◆ Problem to solve:
Report each line of the entries below that has the word "Enable" in it.

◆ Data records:
BEGIN

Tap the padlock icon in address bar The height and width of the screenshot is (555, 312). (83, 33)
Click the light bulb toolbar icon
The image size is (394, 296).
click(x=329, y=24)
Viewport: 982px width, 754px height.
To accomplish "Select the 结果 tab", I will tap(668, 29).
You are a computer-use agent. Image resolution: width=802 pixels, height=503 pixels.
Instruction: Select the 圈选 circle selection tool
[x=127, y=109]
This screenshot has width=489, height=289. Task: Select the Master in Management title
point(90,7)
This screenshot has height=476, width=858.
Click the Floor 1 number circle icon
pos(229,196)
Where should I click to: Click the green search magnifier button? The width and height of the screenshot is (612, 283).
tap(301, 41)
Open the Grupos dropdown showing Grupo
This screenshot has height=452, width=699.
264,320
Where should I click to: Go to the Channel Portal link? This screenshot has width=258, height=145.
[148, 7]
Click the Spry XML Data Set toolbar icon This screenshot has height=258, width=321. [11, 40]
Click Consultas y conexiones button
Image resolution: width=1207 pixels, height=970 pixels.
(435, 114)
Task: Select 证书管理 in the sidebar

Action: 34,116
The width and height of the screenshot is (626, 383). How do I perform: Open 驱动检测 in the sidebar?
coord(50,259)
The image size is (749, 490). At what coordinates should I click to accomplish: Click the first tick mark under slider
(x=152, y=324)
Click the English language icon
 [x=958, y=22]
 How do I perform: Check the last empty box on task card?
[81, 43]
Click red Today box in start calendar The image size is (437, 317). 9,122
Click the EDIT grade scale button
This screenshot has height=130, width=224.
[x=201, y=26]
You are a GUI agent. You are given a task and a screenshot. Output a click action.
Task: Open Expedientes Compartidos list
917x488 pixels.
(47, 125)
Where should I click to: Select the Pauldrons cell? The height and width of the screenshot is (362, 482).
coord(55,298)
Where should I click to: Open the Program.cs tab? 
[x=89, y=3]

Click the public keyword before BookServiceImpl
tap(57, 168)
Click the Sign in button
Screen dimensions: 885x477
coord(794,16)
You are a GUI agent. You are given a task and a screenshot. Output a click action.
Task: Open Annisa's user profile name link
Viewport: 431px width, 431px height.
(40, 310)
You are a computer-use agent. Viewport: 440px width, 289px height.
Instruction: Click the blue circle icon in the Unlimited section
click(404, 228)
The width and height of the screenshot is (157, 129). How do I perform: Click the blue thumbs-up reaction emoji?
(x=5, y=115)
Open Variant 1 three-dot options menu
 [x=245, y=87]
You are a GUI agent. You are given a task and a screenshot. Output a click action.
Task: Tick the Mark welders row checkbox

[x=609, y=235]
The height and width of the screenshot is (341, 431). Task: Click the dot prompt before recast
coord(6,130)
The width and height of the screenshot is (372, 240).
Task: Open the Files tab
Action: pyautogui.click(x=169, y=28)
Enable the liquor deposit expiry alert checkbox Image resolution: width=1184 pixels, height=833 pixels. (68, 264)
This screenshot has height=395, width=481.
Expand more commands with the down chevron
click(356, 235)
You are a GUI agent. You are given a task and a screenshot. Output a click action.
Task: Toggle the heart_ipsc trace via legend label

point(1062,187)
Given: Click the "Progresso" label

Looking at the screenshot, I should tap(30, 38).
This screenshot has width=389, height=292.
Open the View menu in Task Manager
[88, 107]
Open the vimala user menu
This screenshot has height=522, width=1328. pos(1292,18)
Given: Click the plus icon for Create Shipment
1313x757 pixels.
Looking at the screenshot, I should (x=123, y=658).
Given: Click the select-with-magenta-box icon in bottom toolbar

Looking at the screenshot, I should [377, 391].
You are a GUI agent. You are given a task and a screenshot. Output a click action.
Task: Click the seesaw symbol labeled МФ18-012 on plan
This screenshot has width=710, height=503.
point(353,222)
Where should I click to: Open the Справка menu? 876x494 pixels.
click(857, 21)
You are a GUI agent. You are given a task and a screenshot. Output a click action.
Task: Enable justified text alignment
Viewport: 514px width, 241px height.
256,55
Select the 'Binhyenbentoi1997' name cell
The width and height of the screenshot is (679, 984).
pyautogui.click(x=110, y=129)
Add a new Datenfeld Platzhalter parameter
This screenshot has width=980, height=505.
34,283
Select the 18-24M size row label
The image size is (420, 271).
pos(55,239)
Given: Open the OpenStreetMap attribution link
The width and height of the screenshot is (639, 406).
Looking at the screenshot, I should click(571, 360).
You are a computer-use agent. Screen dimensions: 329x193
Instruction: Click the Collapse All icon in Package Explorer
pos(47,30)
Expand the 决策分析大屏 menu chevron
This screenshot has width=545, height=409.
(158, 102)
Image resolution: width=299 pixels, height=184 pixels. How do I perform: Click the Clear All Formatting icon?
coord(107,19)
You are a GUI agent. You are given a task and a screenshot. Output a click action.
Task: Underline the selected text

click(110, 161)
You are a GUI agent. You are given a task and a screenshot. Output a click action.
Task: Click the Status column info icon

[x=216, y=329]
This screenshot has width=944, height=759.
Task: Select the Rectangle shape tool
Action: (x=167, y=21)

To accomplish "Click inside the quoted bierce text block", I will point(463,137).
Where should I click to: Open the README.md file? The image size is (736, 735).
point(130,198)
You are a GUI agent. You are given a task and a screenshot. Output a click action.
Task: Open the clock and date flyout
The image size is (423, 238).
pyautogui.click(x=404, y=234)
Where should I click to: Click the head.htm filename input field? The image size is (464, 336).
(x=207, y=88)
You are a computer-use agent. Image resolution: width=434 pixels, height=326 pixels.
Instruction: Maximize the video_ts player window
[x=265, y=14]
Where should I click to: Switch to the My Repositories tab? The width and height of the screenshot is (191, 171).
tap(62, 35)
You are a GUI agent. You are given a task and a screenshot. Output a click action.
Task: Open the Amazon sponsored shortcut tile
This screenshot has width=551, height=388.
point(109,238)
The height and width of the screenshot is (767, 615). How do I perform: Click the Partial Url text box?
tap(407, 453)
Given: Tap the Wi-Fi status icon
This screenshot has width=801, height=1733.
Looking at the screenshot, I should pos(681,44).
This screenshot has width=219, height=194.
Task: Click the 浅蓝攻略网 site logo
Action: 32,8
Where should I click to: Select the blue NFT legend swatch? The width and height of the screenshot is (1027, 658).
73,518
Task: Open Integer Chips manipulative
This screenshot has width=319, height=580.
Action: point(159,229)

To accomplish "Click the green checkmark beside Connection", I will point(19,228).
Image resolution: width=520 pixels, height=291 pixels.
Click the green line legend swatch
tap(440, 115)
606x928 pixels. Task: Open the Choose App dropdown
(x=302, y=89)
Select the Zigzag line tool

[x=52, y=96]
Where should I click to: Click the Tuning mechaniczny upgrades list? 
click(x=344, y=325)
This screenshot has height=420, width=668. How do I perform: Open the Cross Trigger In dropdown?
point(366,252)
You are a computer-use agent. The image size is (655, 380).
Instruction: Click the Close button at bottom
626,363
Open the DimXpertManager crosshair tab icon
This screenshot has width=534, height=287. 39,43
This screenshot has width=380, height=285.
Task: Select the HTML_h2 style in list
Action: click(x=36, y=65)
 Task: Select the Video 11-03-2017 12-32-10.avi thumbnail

END

◆ Task solution:
Enable the liquor deposit expiry alert checkbox Image resolution: width=1184 pixels, height=833 pixels. (68, 264)
Task: Enable justified text alignment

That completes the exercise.